◆ Collected data entries:
==============================

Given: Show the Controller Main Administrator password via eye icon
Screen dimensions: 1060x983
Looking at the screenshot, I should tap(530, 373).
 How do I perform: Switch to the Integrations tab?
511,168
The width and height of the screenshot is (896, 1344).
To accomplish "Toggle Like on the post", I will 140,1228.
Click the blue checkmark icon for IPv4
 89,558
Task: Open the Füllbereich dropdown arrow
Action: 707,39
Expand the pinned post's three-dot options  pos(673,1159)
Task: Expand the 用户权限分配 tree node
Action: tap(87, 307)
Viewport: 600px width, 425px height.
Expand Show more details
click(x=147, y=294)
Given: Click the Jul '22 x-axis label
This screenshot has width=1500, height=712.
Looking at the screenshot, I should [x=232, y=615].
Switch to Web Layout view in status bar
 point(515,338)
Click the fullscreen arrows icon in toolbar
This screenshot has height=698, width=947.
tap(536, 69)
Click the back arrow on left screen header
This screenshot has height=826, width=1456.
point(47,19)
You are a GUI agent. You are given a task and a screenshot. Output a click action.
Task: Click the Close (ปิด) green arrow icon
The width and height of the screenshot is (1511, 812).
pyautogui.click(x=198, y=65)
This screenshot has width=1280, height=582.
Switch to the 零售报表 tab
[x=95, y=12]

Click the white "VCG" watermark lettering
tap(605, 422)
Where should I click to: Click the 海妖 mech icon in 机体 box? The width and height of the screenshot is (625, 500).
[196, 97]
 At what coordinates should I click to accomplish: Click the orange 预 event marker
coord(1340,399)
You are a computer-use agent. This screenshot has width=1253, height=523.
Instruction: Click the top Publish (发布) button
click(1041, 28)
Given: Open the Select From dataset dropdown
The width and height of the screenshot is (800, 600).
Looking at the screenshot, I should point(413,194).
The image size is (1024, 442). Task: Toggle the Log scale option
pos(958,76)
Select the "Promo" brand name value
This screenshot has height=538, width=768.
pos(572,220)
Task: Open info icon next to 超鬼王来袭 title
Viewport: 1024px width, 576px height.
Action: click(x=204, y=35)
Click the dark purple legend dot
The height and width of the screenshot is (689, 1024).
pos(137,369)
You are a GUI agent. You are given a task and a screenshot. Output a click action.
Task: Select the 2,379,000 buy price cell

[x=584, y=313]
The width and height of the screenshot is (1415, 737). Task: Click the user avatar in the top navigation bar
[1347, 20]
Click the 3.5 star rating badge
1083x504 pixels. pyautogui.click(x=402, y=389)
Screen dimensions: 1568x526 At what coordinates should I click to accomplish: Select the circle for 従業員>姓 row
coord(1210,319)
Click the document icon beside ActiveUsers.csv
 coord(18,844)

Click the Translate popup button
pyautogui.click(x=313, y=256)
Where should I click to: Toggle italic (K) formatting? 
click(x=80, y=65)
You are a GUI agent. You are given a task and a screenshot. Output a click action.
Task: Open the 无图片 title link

==============================

◆ Work required: Reproduce, with both ends included, the lines from the one holding "Click the Translate popup button" to the end of the records above.

◆ Solution:
Click the Translate popup button
pyautogui.click(x=313, y=256)
Where should I click to: Toggle italic (K) formatting? 
click(x=80, y=65)
You are a GUI agent. You are given a task and a screenshot. Output a click action.
Task: Open the 无图片 title link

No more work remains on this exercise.